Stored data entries
- - - - - - -
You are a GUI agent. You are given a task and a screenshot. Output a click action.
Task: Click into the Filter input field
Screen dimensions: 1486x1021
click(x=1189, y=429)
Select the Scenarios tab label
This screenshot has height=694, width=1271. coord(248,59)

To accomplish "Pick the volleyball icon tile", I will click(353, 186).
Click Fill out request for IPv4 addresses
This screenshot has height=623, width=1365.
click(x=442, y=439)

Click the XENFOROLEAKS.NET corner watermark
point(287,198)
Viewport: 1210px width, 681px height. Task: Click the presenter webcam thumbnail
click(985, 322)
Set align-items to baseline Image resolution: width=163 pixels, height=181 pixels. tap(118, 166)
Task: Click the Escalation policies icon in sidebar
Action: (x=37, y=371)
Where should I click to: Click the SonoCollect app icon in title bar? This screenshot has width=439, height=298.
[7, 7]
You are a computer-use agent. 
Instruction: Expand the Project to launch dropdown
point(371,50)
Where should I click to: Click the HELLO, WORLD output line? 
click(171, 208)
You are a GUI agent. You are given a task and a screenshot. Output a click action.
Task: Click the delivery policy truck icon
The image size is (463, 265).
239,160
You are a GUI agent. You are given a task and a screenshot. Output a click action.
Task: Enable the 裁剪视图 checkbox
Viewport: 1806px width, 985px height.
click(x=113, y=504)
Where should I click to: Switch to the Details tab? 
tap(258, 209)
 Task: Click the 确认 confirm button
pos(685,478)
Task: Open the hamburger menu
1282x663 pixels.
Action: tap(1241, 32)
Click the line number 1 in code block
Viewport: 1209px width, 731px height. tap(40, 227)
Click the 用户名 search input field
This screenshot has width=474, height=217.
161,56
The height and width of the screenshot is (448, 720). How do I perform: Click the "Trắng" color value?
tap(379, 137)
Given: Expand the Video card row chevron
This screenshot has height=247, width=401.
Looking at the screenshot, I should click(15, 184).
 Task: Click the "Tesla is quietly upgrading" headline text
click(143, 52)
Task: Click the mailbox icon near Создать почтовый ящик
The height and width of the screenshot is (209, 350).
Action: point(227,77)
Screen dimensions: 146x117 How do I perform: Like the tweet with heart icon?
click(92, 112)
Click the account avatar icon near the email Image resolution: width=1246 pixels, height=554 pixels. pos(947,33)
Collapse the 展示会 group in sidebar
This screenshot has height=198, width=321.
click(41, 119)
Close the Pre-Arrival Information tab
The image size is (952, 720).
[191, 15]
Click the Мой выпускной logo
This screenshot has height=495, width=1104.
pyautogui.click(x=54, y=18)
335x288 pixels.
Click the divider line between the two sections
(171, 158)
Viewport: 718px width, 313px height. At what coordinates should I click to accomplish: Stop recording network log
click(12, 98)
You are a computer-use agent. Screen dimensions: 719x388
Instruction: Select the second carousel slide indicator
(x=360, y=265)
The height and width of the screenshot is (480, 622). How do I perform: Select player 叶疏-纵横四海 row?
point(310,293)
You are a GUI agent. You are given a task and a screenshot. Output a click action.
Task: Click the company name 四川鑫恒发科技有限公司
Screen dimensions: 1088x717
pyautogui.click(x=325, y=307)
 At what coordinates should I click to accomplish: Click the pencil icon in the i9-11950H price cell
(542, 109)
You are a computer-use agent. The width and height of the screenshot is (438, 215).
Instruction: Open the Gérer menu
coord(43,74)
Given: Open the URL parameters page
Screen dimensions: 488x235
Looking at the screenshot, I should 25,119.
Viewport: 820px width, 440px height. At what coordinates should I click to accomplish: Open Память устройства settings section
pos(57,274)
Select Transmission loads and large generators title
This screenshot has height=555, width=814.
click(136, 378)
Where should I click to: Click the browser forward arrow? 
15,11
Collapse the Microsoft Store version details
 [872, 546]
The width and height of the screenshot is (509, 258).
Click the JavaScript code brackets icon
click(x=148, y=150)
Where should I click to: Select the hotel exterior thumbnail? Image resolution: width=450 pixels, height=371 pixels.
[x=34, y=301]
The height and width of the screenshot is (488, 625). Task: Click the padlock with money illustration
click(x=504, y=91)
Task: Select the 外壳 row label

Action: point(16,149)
- - - - - - -
● **WHAT IS NEEDED**
From the data above, reproduce word for word the lines running from the line with "Task: Enable the 裁剪视图 checkbox" to the line with "Close the Pre-Arrival Information tab", ends included.

● **RESPONSE TO THIS EXERCISE**
Task: Enable the 裁剪视图 checkbox
Viewport: 1806px width, 985px height.
click(x=113, y=504)
Where should I click to: Switch to the Details tab? 
tap(258, 209)
 Task: Click the 确认 confirm button
pos(685,478)
Task: Open the hamburger menu
1282x663 pixels.
Action: tap(1241, 32)
Click the line number 1 in code block
Viewport: 1209px width, 731px height. tap(40, 227)
Click the 用户名 search input field
This screenshot has width=474, height=217.
161,56
The height and width of the screenshot is (448, 720). How do I perform: Click the "Trắng" color value?
tap(379, 137)
Given: Expand the Video card row chevron
This screenshot has height=247, width=401.
Looking at the screenshot, I should click(15, 184).
 Task: Click the "Tesla is quietly upgrading" headline text
click(143, 52)
Task: Click the mailbox icon near Создать почтовый ящик
The height and width of the screenshot is (209, 350).
Action: point(227,77)
Screen dimensions: 146x117 How do I perform: Like the tweet with heart icon?
click(92, 112)
Click the account avatar icon near the email Image resolution: width=1246 pixels, height=554 pixels. pos(947,33)
Collapse the 展示会 group in sidebar
This screenshot has height=198, width=321.
click(41, 119)
Close the Pre-Arrival Information tab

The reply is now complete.